_YOUR INSTRUCTIONS_. Among the entries below, find the line with "Purpose (265, 1593)", then quote it and each following line up to and including the line with "Inspiration (66, 1193)", and nothing else.

[MATERIAL PROVIDED — start]

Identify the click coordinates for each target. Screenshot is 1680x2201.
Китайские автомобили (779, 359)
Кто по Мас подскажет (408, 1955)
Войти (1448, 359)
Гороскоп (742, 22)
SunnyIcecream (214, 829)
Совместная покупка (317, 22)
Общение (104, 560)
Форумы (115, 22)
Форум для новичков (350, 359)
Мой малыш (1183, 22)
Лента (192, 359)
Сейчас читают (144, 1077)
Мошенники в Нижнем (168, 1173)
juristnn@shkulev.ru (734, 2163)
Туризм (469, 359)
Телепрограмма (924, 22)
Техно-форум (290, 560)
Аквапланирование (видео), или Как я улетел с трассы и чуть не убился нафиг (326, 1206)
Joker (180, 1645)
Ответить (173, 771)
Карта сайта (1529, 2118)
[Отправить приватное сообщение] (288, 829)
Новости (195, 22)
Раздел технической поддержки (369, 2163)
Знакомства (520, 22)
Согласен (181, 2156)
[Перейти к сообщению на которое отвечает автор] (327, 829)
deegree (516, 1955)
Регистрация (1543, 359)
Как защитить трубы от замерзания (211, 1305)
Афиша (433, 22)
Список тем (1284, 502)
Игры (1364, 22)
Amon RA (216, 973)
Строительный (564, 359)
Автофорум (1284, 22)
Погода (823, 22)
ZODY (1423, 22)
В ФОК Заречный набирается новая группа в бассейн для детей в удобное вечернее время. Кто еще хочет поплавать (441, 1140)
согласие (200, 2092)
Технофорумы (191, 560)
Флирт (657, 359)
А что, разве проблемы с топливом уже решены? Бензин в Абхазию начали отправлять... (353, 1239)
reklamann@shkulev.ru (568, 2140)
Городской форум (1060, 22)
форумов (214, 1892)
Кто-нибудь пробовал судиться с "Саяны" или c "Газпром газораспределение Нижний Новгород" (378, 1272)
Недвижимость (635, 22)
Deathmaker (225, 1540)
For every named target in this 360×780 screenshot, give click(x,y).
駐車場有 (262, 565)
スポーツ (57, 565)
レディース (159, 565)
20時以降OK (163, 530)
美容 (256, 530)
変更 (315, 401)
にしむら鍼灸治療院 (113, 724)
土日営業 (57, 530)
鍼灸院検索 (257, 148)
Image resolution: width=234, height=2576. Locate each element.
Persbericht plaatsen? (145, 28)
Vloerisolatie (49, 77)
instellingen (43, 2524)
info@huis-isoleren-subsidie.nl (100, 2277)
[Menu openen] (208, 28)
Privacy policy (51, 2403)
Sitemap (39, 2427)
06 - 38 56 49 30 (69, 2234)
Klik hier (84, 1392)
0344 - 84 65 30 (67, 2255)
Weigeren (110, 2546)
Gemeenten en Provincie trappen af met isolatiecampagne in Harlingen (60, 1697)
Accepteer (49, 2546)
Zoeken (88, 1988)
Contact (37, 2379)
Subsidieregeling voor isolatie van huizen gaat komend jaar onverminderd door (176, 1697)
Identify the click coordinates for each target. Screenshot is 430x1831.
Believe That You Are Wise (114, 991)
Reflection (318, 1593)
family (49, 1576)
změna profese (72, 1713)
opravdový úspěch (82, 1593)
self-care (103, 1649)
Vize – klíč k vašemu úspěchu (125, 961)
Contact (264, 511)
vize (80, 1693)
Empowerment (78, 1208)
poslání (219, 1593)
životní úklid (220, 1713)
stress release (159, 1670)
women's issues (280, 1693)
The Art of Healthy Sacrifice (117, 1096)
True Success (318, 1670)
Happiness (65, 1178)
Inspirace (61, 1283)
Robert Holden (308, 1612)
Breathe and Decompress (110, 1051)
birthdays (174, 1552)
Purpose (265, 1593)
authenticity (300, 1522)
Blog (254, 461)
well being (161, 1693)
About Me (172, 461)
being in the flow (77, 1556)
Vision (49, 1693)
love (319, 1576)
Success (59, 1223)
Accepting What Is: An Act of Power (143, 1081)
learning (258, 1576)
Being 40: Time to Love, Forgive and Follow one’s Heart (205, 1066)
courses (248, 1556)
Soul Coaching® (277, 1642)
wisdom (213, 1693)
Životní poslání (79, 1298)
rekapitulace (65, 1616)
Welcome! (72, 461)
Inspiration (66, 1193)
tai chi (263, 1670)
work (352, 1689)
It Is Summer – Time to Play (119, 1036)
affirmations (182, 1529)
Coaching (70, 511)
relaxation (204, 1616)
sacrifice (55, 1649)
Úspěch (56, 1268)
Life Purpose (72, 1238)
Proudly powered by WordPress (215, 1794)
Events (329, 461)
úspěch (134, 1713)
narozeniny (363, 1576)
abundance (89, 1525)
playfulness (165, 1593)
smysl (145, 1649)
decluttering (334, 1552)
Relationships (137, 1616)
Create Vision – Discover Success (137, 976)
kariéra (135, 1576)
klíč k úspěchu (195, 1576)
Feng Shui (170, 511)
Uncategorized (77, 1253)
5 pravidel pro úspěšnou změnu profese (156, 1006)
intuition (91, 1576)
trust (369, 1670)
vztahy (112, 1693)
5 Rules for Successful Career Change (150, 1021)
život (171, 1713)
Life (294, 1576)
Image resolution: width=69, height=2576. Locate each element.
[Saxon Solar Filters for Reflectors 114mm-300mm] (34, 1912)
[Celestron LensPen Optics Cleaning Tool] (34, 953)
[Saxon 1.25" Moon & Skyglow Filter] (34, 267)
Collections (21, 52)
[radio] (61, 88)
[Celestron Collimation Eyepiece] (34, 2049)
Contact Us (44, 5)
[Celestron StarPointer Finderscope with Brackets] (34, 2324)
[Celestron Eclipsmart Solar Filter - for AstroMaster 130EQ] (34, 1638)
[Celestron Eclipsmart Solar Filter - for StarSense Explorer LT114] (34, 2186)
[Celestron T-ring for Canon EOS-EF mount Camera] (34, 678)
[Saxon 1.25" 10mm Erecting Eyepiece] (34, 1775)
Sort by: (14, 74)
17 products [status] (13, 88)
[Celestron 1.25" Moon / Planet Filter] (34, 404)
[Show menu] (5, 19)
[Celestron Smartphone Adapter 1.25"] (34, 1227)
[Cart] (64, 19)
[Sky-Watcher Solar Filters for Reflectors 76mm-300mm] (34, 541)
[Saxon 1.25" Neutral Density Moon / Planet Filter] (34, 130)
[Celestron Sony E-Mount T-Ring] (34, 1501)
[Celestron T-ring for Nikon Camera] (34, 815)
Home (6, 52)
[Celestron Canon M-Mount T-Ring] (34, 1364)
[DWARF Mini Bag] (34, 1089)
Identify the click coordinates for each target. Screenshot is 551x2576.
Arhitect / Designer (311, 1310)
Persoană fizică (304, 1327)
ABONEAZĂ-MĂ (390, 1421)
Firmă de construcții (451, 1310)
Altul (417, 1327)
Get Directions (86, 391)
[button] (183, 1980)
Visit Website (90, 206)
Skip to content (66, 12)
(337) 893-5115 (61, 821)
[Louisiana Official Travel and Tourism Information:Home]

[MATERIAL PROVIDED — finish]

_RESULT FOR THIS TASK_.
Purpose (265, 1593)
authenticity (300, 1522)
Blog (254, 461)
well being (161, 1693)
About Me (172, 461)
being in the flow (77, 1556)
Vision (49, 1693)
love (319, 1576)
Success (59, 1223)
Accepting What Is: An Act of Power (143, 1081)
learning (258, 1576)
Being 40: Time to Love, Forgive and Follow one’s Heart (205, 1066)
courses (248, 1556)
Soul Coaching® (277, 1642)
wisdom (213, 1693)
Životní poslání (79, 1298)
rekapitulace (65, 1616)
Welcome! (72, 461)
Inspiration (66, 1193)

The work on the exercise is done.